Dans le domaine de la communication, de nombreux outils issus du web 2.0 induisent des
transformations dans les usages : le précurseur
dans ce domaine a été le forum de discussion,
moyen simple de permettre les échanges entre
les employés d’une même entreprise ou administration. Ces outils ont ensuite évolué vers ce
que l’on appelle les réseaux sociaux. Ils s’intègrent progressivement aux outils existants avec,
par exemple, des systèmes de gestion de contenu qui proposent également des modules de forum et de messagerie interne. Chaque utilisateur possède par ailleurs une page de profil qui
permet aux autres utilisateurs de voir qui il est,
d’accéder à ses derniers articles ou commentaires et de le contacter. Enfin, la diffusion de l’information, en perdant sa dimension hiérarchique, évolue profondément. Les outils web
2.0 les plus emblématiques en la matière sont
les outils de social bookmarking et de micro blogging. Les outils de
social bookmarking
permettent de noter des articles web jugés
intéressants, voire de les commenter brièvement, ce qui fait remonter automatiquement
les articles les plus intéressants pour l’ensemble de la communauté, selon le principe du
« crowdsourcing ». Une application naturelle
de ces outils est donc la veille collaborative.

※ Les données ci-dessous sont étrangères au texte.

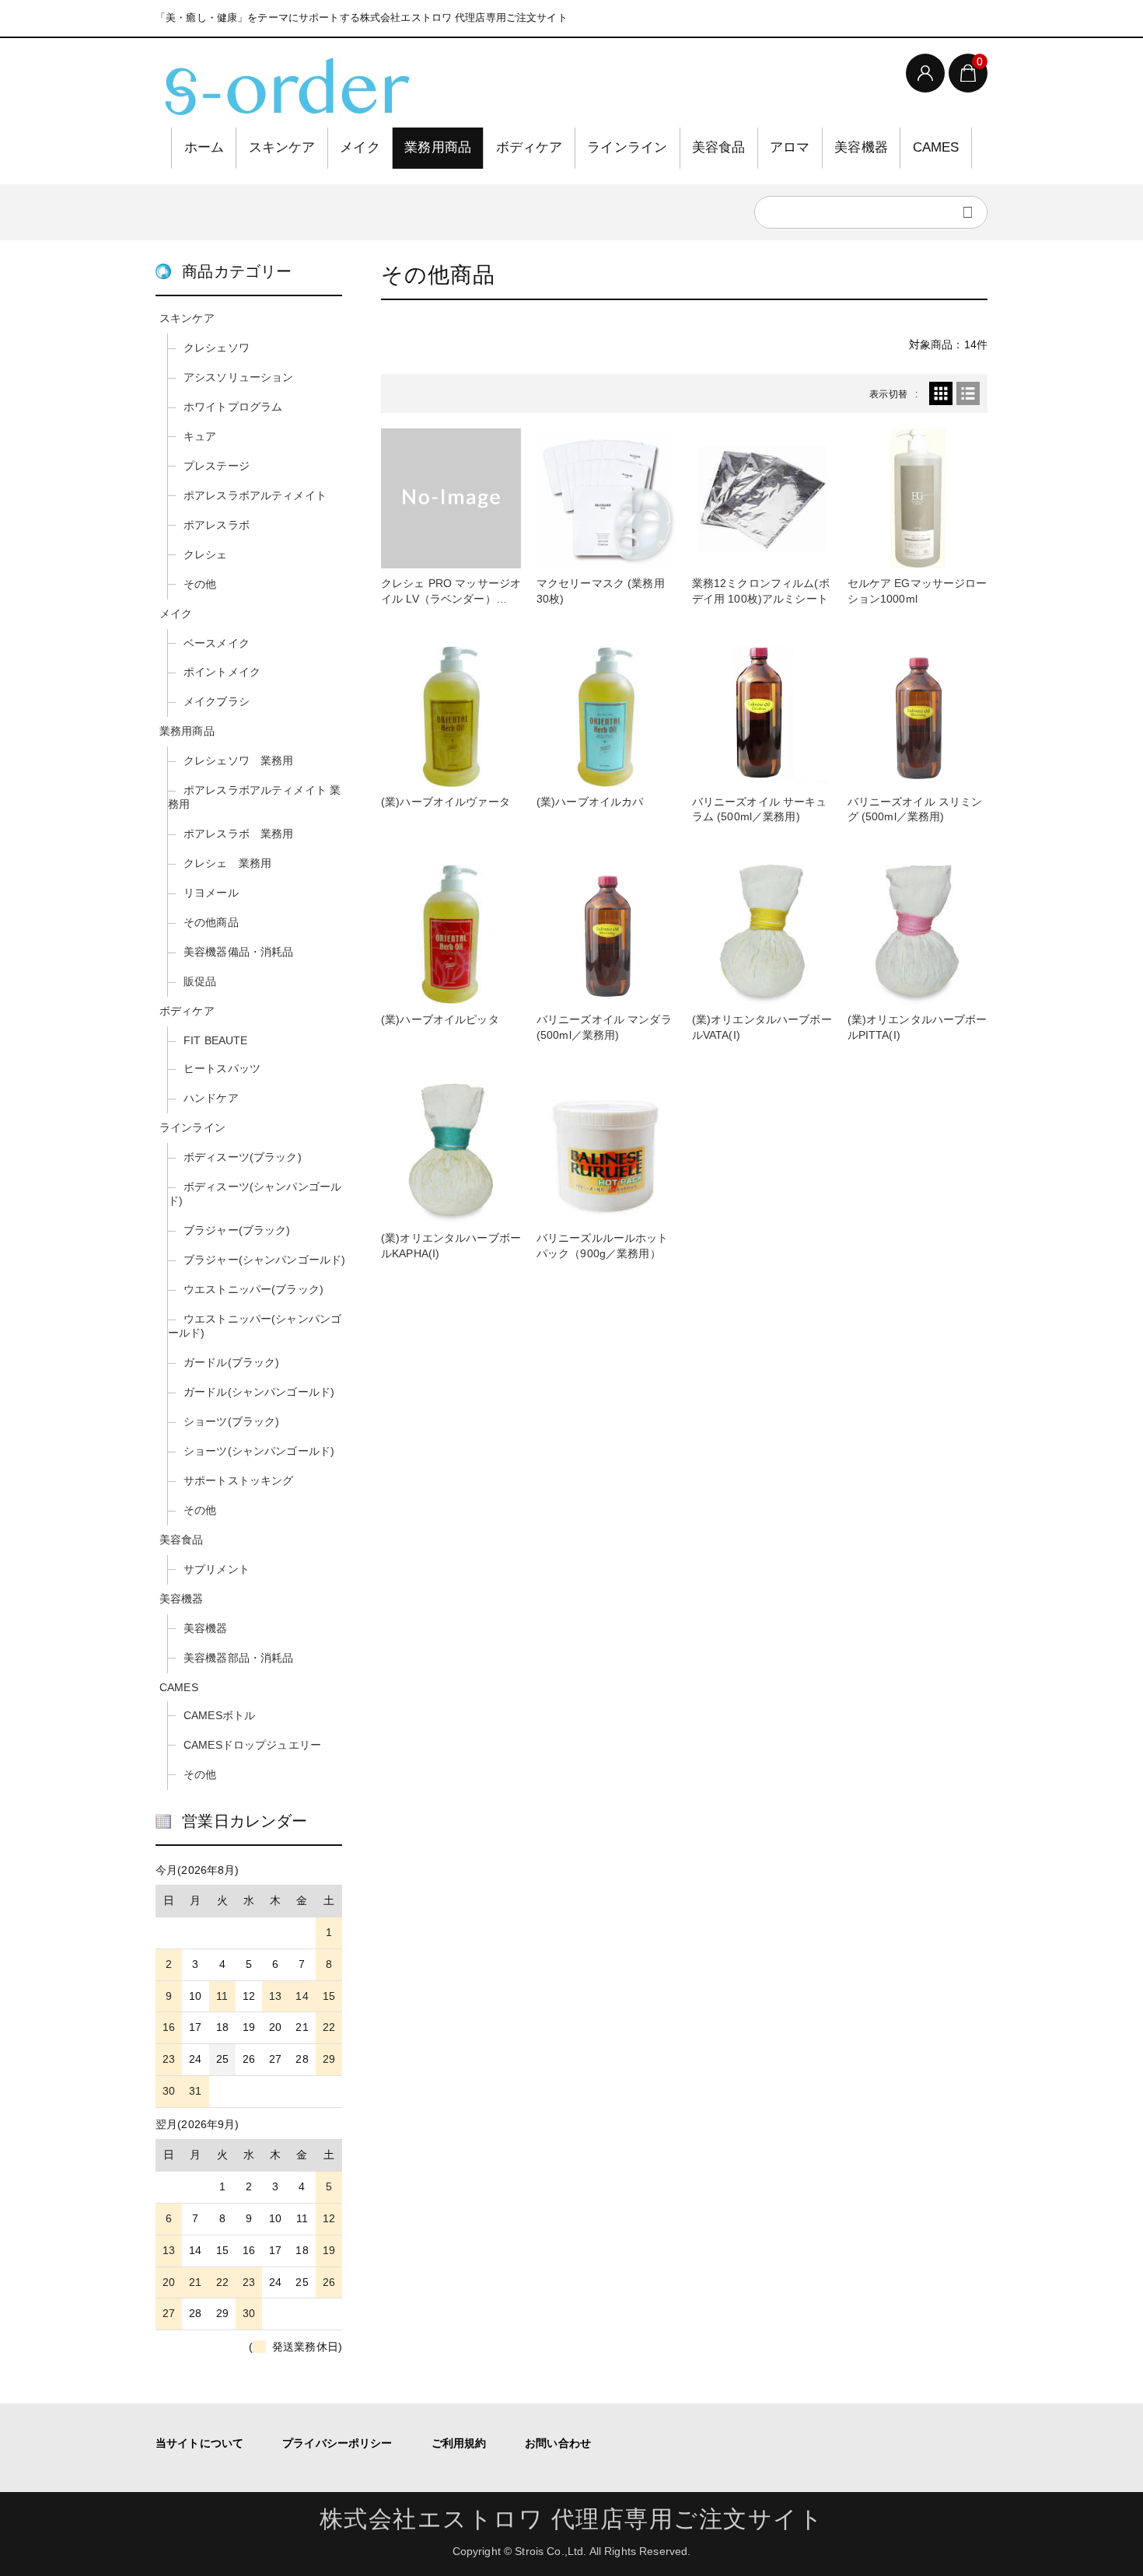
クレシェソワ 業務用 (238, 760)
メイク (360, 147)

Par ailleurs, les outils de microblogging du
type Twitter reposent sur le même principe
de partage d’information et d’engagement de
conversations.
Aujourd’hui, les grandes fonctions d’entreprise
particulièrement impactées par les usages collaboratifs sont la communication entre l’entreprise et ses clients (gestion de la relation client),
les relations publiques, la communication, le travail collaboratif interne, et donc notamment
R&D. Dans le domaine de la relation client par
exemple, une étude Coleman Parkes Research
démontre le caractère stratégique de l’adoption
de ce type d’outils : plus de 80 % des sondés
estiment que les contenus sociaux créés par les
clients vont, dans les prochaines années, avoir un
impact important sur leur manière de travailler. De même, dans le travail collaboratif de conception et de R&D, les bénéfices sont réels même
s’il est encore difficile de présenter des données
chiffrées.
L’adoption d’outils du web 2.0 dans les entreprises représente donc d’importants enjeux de compétitivité. Certaines sociétés françaises l’ont bien
compris et les bénéfices en termes de communication, de créativité et de réactivité, justiferaient
sûrement que les autres s’y attardent davantage.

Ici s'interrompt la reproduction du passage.